Japanese Festivals and Holidays
The term matsuri means "festival" in Japanese. One of the origins of matsuri can be found in Shinto, where the living "woship" their ancestors. I personally don't like the term "worship" here since it has so many stereotypical connotations; I think "respect with great honor" might be more suitable. In either event, the ancestor might be asked for favors, guidance, lessons, etc. The place for the ancestor to be worshipped should be clean and the worshipper should be purified through cleansing and meditation.
These places of worship can range from household shrines to small shrines built outside the house all the way to regular buildings. The person worshipping the ancestor is usually a direct bloodline descendant, or at the very least a spiritual descendant of the person.

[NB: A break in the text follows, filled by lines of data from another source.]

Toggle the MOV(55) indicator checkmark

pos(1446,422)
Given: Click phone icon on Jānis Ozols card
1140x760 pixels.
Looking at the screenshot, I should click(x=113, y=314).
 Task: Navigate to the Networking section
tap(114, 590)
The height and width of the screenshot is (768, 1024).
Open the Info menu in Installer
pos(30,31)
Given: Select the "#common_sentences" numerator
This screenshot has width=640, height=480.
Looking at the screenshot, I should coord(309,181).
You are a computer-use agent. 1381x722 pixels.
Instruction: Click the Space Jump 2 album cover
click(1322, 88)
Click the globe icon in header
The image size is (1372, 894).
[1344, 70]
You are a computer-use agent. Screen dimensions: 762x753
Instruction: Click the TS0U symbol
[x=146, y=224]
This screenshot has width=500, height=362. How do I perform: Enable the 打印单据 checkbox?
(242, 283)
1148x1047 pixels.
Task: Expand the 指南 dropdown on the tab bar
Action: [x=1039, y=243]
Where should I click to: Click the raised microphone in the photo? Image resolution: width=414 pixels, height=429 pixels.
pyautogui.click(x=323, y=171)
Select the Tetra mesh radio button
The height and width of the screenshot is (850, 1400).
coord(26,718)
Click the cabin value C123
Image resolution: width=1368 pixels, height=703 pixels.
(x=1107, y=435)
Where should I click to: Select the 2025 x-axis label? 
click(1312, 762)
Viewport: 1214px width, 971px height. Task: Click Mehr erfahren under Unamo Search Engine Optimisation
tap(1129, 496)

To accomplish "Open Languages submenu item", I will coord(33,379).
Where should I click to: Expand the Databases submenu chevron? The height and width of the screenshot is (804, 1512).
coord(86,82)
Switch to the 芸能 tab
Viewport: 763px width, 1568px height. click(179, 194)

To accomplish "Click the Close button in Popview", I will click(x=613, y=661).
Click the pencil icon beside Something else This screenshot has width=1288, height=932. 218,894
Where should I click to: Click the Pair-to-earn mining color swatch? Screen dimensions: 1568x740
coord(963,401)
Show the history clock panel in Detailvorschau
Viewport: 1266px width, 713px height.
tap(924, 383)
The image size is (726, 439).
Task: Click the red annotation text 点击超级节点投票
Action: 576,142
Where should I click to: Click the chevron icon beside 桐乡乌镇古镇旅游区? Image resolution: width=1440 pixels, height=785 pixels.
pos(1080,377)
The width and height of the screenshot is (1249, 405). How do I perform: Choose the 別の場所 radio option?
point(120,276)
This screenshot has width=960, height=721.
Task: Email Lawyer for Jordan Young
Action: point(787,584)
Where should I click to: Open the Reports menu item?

The matsuri todays are more informal in nature, though, often with large numbers of people participating.
From Matsuri: Festivals of a Japanese Town, 1993:
In Japan a matsuri is usually performed by a trained kannushi (Shinto priest) or bonze (Buddhist priest) in a shrine or in a place designated a shrine for the purpose. There may be more than one ritual and one shrine involved in a single matsuri.
Festivals and the rituals involved in them are also important social affairs. In addition to its purported religious benefits, a ritual is an opportunity to demonstrate wealth, power, status, good fellowship, and cooperation.
In most festivals in Japan, a special ritual object, usually shaped like a miniature shrine and said to contain some aspect or all of the kami, is paraded through the kami's parrish. The parade is called shinko shiki and is considered by laypersons and ritual experts alike to be a review of the parish by its kami.
Food and Festivals: Japan
This is a book for quite young readers about the foods and festivals of Japan. It has a lot of beautiful photos in it, and actually includes a number of recipes and instructions for preparation of the dishes.
It's really a cute book and gives a good introduction to the foods and festivals of that country.
This is a book for younger readers on the various festivals of Japan. It includes some really delightful artwork and lots of things that the young readers can make and do to learn more about the festivals.
Japanese Children's Day and the Obon Festival
This is a book for young readers about two of Japan's major festivals. One of them celebrates Children's Day, which is when the Japanese basically honor their young children. Girls will put a special set of dolls on display, and families who have boys will fly a wind-catcher in the shape of a carp.
Obon, on the other hand, is the day that the Japanese honor their dead. The dead are supposed to visit for a few days, and things are done in their honor, and then they return to wherever they were.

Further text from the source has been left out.